* THE PROBLEM:
Change "coordinates" to "position" in everything from the line containing "Describe the element at coordinates (478, 311)" down to the line containing "at that location.", and give those lines again with nothing else altered. Leave the pictures out of your answer.

* DATA SECTION:

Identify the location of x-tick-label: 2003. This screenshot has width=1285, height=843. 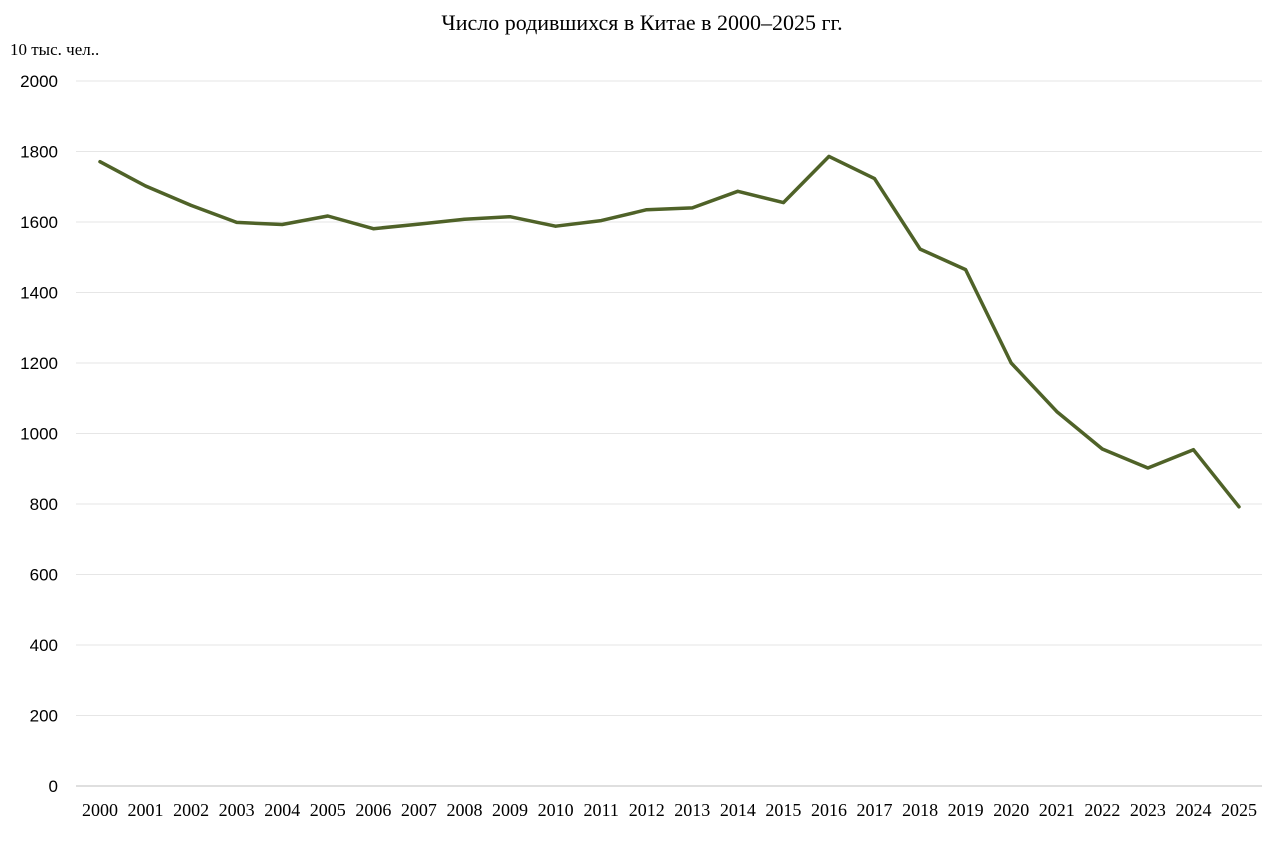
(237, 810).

...

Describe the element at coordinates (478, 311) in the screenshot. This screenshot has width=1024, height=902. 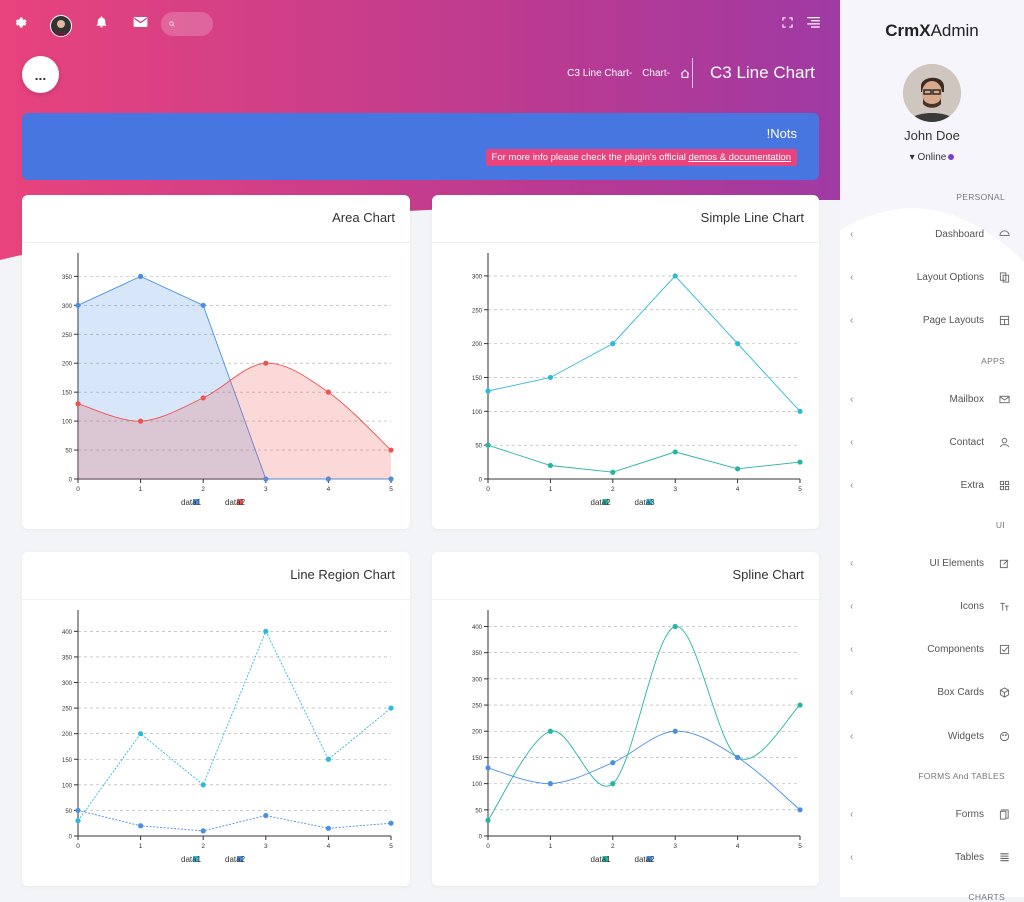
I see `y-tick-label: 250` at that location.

==

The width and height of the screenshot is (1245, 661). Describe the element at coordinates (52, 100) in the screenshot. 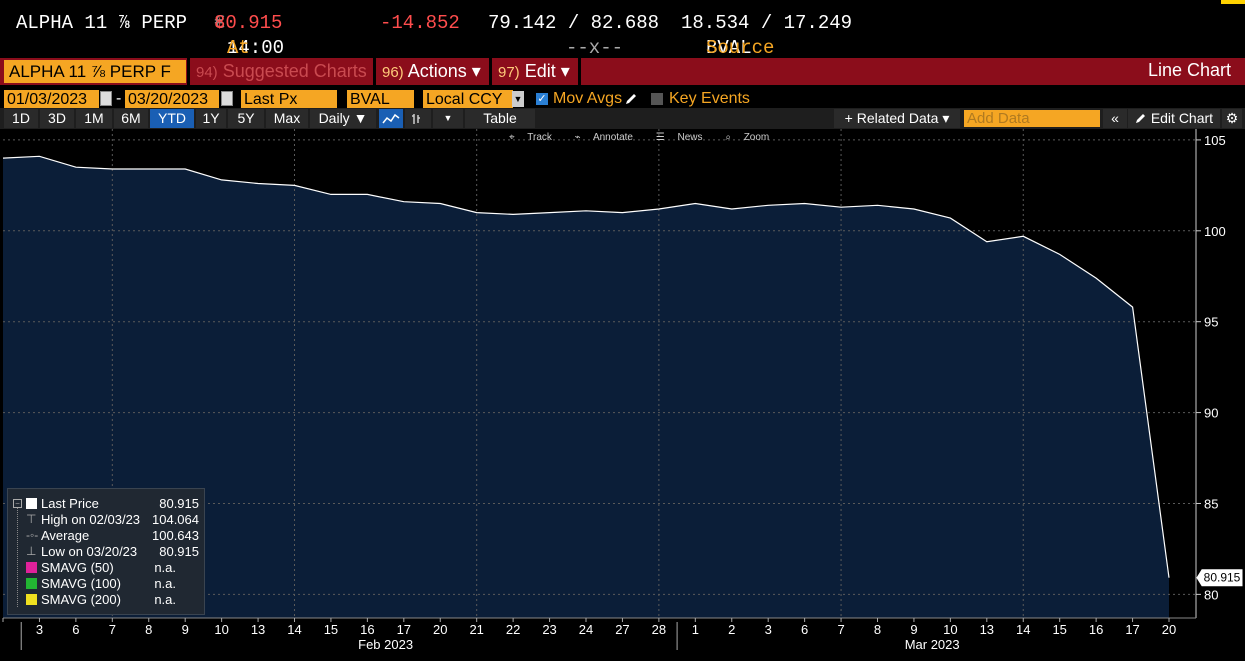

* OUTPUT OF THE EXERCISE:
Describe the element at position (478, 311) in the screenshot. This screenshot has width=1024, height=902. 
I see `y-tick-label: 250` at that location.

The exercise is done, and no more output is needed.